Confedilizia per risollevare il settore immobiliare: le proposte al Governo

Confedilizia per risollevare il settore immobiliare le proposte al Governo
Secondo Confedilizia per risollevare il settore immobiliare occorre ridurre Imu e Tasi e stabilizzare la cedolare secca

Ancora una volta Confedilizia interviene per sollecitare il Governo a far risollevare il settore immobiliare sul quale pesa una forte tassazione. Solo qualche giorno fa aveva espresso parere favorevole al probabile arrivo della Nuova Imu.

Non mancano le proposte, naturalmente, ma è necessario ridurre le tasse, intervenendo su Imu e Tasi e sulla cedolare secca: “Al Governo, nell’incontro a Palazzo Chigi con le Parti sociali, Confedilizia ha formulato tre richieste precise: iniziare a ridurre la patrimoniale da 22 miliardi di euro l’anno, che grava sugli immobili sotto forma di Imu e Tasi; stabilizzare la cedolare secca sugli affitti; eliminare la discriminazione fiscale nei confronti delle società immobiliari”.

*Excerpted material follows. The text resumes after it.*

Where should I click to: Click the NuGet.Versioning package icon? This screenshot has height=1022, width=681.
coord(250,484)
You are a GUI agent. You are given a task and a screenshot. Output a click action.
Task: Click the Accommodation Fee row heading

Confedilizia è fortemente convinta che se le tre linee di intervento fossero realizzate, il settore immobiliare potrebbe nuovamente tirare un sospiro di sollievo oltre che favorire la ripresa dei consumi ed il rilancio della crescita “con immediati benefici anche per l’occupazione e per la riqualificazione urbana”.

Così continua ad evidenziare Confedilizia “La riunione ha confermato, in particolare con gli interventi di Abi e Confcommercio, oltre che dell’Ance, che l’eccessiva tassazione sul comparto immobiliare non è un problema dei proprietari, ma di tutto il Paese”.

Commentando i dati Istat relativi al primo trimestre 2019 sull’andamento del mercato immobiliare italiano, che vedere nuovamente un calo dei prezzi di vendita. Giorgio Spaziani Testa, presidente di Confedilizia, aveva lanciato l’allarme: “La nuova rilevazione Istat sull’andamento dei prezzi delle case conferma lo stato di crisi del mercato immobiliare italiano, unico in Europa a soffrire. Rispetto al 2010, i prezzi delle abitazioni esistenti risultano in calo, secondo l’Istituto di statistica, del 23,7 per cento. La realtà, peraltro, è ancora peggiore: in molte zone d’Italia si registrano diminuzioni superiori e non si contano i casi di valori azzerati per effetto dell’assenza di compratori disposti ad acquistare”.